À l’autre bout du spectre, fortes d’un visitorat de haut niveau, certaines galeries n’hésitent pas à sortir des œuvres importantes ou d’artistes les plus établis. Tels Gian Enzo Sperone qui expose un portrait de Generoso Villarreal de 1993 par Julian Schnabel, en tessons de céramique peinte (330 000 euros) ou une imposante inscription dorée de Mimmo Paladino de 1986 (à 400 000 euros). Ou encore Lelong & Co., qui a vendu un tapis bleu de David Hockney pour moins de 30 000 euros, et propose notamment un insolite portrait photographique du réalisateur Billy Wilder par le même artiste pour 45 000 euros, réalisé en 20 exemplaires, en plus de pièces de Kiki Smith, Leonardo Drew ou Samuel Levi Jones. « Nous avons vendu ou rencontré des clients parisiens, danois, italiens, suisses. C’est une foire dotée d’une vraie personnalité, elle est bien structurée, sans stands catastrophiques, avec de réels efforts de présentation », confie le directeur. Parmi les présentations audacieuses, l'Italienne Francesco Pantaleone n'a pas hésité à recouvrir d'un miroir le sol de son stand, fermé par un cordon.
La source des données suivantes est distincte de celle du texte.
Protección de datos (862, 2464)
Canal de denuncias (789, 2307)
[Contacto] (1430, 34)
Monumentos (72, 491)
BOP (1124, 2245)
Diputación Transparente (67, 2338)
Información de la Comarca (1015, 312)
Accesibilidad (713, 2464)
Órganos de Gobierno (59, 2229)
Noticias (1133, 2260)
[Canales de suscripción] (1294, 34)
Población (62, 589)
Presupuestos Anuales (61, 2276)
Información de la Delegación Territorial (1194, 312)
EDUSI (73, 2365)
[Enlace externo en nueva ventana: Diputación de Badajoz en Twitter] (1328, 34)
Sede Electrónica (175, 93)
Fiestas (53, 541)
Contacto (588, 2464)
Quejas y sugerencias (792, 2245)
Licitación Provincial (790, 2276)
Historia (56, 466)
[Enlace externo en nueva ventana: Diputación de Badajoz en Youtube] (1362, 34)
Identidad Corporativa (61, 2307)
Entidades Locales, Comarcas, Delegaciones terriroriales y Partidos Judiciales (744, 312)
Efficace pour susciter la curiosité des visiteurs ! De son côté, Jocelyn Wolff a cédé deux pièces de Harald Klingelhöller – son stand lui est consacré – à deux collections privées italiennes, entre 35 000 et 40 000 euros.
Si passaient dans les allées des visiteurs allemands, plus rarement américains ou français, dont Isabelle et Jean-Conrad Lemaître, de retour après une longue absence, la foire attire majoritairement les Italiens. « La Design Week aimante des visiteurs importants du monde entier, bien plus que pour Miart », observe un familier de Milan. Davantage de synergies sont sans doute encore envisageables en direction de ces potentiels visiteurs, alors que la capitale lombarde regorge d’offres artistiques ce printemps, du Pirelli HangarBicocca accueillant une remarquable rétrospective d’Ann Veronica Janssens, à la récente Fondation Elpis, qui fait dialoguer jeunes artistes italiens et créateurs internationaux.
Miart, jusqu’au dimanche 16 avril 2023, Fiera Milano, Milan Italie.